---------- Entries supplied ----------

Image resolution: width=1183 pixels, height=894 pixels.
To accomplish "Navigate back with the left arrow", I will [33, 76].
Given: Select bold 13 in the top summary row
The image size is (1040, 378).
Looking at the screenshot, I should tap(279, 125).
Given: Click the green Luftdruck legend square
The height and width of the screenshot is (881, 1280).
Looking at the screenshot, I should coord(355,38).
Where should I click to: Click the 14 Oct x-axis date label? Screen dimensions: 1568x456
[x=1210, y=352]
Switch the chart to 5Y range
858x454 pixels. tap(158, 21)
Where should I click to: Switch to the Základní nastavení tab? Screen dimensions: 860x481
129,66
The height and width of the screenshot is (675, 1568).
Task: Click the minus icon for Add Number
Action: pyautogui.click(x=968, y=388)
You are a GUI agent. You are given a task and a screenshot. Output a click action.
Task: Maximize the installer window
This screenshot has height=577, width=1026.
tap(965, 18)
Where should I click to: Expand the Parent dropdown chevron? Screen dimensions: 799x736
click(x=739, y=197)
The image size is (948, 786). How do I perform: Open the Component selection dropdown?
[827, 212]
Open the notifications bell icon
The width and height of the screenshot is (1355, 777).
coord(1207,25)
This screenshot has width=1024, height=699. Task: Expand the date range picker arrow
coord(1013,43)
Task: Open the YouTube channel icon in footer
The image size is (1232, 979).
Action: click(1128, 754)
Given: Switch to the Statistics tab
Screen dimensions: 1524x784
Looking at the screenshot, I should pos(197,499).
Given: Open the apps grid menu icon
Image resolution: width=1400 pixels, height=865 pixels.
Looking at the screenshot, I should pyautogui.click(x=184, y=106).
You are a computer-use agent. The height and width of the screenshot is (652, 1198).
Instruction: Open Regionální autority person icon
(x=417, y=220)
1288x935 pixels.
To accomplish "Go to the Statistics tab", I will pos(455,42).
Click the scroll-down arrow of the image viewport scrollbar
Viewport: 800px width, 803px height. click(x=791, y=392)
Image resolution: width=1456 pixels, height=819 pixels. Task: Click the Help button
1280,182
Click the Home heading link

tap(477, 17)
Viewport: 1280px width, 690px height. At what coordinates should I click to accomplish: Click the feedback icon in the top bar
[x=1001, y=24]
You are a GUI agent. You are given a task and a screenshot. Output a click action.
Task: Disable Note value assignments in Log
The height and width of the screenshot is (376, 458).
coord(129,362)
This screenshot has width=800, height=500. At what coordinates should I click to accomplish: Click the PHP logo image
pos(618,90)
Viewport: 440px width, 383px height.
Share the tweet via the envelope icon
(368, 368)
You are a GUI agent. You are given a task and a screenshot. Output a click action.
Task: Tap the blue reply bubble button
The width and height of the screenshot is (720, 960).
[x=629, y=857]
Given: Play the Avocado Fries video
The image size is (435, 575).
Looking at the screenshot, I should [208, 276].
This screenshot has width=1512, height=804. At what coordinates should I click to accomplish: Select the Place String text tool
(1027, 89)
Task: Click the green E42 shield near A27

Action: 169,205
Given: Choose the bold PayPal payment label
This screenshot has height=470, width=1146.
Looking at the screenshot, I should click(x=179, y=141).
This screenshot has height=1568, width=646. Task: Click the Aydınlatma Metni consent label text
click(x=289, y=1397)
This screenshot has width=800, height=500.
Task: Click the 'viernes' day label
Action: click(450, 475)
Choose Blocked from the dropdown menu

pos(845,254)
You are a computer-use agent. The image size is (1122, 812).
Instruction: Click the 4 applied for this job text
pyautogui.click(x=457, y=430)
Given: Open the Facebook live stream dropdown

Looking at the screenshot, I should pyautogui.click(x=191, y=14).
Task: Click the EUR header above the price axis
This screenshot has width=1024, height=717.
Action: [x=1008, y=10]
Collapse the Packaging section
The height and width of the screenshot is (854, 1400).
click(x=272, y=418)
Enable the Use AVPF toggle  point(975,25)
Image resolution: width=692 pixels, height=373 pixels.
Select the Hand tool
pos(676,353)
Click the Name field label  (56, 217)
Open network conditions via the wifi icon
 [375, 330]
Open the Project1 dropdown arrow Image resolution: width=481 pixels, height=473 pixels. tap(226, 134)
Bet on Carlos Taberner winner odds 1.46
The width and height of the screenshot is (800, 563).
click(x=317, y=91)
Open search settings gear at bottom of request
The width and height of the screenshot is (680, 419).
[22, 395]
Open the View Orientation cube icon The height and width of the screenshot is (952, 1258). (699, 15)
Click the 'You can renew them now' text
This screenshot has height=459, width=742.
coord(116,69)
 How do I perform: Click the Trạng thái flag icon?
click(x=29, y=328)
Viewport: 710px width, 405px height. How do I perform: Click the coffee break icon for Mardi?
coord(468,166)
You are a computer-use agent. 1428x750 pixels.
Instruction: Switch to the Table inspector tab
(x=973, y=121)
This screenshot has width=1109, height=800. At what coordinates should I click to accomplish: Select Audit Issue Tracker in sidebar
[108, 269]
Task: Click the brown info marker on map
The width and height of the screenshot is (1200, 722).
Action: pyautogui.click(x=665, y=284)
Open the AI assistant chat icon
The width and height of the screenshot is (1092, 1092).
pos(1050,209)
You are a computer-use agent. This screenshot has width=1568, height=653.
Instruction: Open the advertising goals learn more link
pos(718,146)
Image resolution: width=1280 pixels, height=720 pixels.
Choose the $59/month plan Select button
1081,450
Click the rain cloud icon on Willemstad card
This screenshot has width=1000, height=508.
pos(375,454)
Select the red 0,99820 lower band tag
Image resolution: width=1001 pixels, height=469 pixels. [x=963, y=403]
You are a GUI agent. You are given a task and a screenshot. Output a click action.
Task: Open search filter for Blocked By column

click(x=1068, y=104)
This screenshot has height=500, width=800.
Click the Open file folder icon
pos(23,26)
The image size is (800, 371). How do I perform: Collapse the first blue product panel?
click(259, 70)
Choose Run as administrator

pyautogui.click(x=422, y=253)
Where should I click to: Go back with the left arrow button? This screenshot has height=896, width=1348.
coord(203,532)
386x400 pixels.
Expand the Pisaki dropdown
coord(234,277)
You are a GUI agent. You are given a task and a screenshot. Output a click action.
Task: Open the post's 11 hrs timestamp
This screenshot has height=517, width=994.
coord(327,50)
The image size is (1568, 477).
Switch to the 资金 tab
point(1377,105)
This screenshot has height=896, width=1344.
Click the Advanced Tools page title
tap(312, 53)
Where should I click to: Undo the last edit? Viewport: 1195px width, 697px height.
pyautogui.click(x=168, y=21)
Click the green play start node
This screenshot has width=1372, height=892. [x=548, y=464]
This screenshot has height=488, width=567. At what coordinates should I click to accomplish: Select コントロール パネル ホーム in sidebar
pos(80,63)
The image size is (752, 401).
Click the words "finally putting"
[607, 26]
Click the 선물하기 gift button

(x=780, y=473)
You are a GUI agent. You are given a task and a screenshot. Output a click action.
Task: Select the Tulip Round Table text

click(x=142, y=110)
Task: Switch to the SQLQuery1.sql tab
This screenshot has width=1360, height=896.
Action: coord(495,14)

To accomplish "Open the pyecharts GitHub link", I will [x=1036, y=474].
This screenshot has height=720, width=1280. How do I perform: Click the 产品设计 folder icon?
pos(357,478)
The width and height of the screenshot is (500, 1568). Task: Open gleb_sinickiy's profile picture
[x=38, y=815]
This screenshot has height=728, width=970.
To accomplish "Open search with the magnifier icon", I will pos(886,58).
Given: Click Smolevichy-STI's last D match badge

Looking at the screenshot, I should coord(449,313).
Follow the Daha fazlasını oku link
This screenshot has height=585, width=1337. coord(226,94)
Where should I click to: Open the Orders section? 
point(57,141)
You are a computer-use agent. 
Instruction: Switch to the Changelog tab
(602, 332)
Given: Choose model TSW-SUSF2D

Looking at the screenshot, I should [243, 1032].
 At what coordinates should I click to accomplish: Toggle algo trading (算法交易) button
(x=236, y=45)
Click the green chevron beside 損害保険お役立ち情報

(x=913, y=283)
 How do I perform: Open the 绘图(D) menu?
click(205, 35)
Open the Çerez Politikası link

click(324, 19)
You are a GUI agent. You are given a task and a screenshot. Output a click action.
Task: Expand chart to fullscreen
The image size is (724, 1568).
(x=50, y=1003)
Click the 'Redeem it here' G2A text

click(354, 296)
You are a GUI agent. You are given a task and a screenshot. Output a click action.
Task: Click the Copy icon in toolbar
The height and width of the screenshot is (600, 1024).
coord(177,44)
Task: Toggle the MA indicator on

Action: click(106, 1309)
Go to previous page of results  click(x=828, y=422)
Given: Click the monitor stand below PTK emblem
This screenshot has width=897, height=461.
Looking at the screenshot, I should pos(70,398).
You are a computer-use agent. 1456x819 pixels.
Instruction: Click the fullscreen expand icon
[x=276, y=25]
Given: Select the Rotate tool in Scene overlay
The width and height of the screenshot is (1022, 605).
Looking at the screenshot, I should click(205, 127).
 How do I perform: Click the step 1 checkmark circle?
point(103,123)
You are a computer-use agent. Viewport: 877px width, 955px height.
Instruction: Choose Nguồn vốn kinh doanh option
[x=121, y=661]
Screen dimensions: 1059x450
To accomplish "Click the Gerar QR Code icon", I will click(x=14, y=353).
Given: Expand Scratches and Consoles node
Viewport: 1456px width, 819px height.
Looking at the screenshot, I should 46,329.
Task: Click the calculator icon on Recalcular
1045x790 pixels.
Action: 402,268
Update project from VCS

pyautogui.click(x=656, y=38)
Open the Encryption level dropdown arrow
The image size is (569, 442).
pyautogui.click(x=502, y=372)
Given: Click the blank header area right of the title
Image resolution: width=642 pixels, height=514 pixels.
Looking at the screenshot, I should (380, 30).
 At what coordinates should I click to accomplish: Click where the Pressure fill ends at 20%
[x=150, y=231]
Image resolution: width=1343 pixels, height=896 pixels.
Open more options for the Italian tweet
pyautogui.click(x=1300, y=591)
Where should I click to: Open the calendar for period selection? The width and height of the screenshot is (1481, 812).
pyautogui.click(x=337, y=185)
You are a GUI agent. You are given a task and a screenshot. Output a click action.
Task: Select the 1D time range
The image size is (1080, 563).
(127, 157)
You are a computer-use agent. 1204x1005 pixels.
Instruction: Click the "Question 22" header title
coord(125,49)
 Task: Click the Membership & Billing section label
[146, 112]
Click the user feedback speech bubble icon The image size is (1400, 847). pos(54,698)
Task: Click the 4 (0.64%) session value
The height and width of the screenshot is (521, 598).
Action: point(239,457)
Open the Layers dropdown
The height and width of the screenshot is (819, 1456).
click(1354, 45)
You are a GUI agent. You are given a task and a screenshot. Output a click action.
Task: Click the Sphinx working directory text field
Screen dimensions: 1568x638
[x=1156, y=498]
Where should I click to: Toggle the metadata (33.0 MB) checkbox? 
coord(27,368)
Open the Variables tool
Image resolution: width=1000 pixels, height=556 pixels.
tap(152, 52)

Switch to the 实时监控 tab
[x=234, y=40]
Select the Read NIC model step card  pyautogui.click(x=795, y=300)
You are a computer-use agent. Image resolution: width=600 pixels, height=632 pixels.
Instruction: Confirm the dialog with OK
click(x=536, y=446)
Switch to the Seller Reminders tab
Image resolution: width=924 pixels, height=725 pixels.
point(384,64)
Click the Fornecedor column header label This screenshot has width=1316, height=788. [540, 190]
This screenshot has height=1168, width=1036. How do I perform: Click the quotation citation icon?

----------

## [Task to carry out]
Starting at the line that contains "Select the Read" and continuing through the end of the material, rewrite the lines with "Seller Reminders" changed to "Buyer Reminders" and everything else left the same.

## [Output of the exercise]
Select the Read NIC model step card  pyautogui.click(x=795, y=300)
You are a computer-use agent. Image resolution: width=600 pixels, height=632 pixels.
Instruction: Confirm the dialog with OK
click(x=536, y=446)
Switch to the Buyer Reminders tab
Image resolution: width=924 pixels, height=725 pixels.
point(384,64)
Click the Fornecedor column header label This screenshot has width=1316, height=788. [540, 190]
This screenshot has height=1168, width=1036. How do I perform: Click the quotation citation icon?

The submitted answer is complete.